**Short task**
Please rewrite the part of the VSTi thread starting with "I thought, if" and going on through "good single-purpose instrument!", putting "hypercardioid" in place of "supercardioid".

# Anyone want to make a VSTi with me?



## Phryq (May 19, 2017)

So I have a 10 year old boy (my student) who can sing "ah" in pitch with good tone. I live with him, and have lots of time to work with him.

I thought, if I recorded legato intervals; maybe up to an octave, at 2, or 3 velocity layers, very dry (using a dynamic supercardioid) then someone who knows scripting could phase-align and make it into a VSTi. If you prefer, I could also buy a CAD e100s for it (I like the mic). And blend the 2 mics (or if you want, we'd deal with the thing like a single 'stereo' file, but really dual mono).

I can do some grunt-work - EQing each sample, or anything else that doesn't require scripting know-how.

I think we could make a good single-purpose instrument!

Or if you wanted to keep it simple, only record 1 velocity layer (maybe add more later if you love it). I'd like the quiets to be whispery, but I'm open, and very happy if anyone who knows what they're doing wants to work with me.

You can have 99% ownership; I just want the instrument!


----------



## Alohabob (May 19, 2017)

Sounds like a great idea. If I had any clue on how, I'd help. Hope you get someone.


----------



## kurtvanzo (May 19, 2017)

**Recorded information**
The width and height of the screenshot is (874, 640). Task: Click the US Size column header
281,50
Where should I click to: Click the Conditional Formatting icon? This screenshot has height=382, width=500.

**Response to this task**
I thought, if I recorded legato intervals; maybe up to an octave, at 2, or 3 velocity layers, very dry (using a dynamic hypercardioid) then someone who knows scripting could phase-align and make it into a VSTi. If you prefer, I could also buy a CAD e100s for it (I like the mic). And blend the 2 mics (or if you want, we'd deal with the thing like a single 'stereo' file, but really dual mono).

I can do some grunt-work - EQing each sample, or anything else that doesn't require scripting know-how.

I think we could make a good single-purpose instrument!